**Description of the task:** Output the data below exactly as it is, dropping the pictures from your copy.

^^^^^^^^

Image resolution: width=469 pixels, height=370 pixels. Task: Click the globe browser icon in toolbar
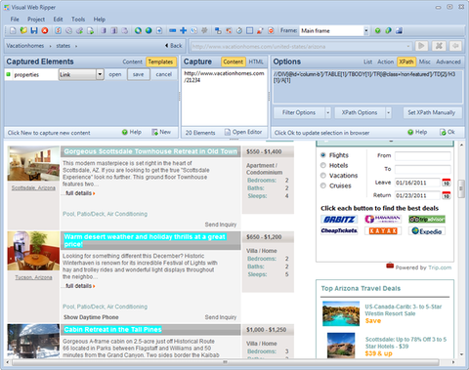(149, 30)
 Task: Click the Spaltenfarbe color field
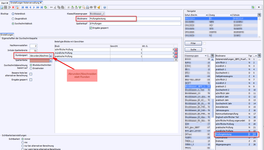point(39,61)
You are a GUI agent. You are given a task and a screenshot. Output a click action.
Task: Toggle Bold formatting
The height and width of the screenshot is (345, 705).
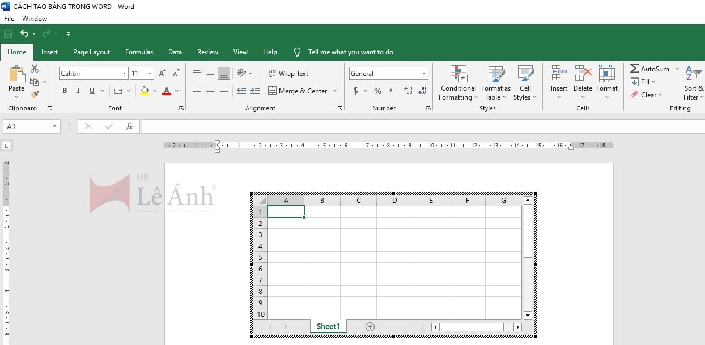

^^^^^^^^

**Response area:**
Image resolution: width=469 pixels, height=370 pixels. Task: Click the globe browser icon in toolbar
(149, 30)
 Task: Click the Spaltenfarbe color field
point(39,61)
You are a GUI agent. You are given a task and a screenshot. Output a click action.
Task: Toggle Bold formatting
The height and width of the screenshot is (345, 705).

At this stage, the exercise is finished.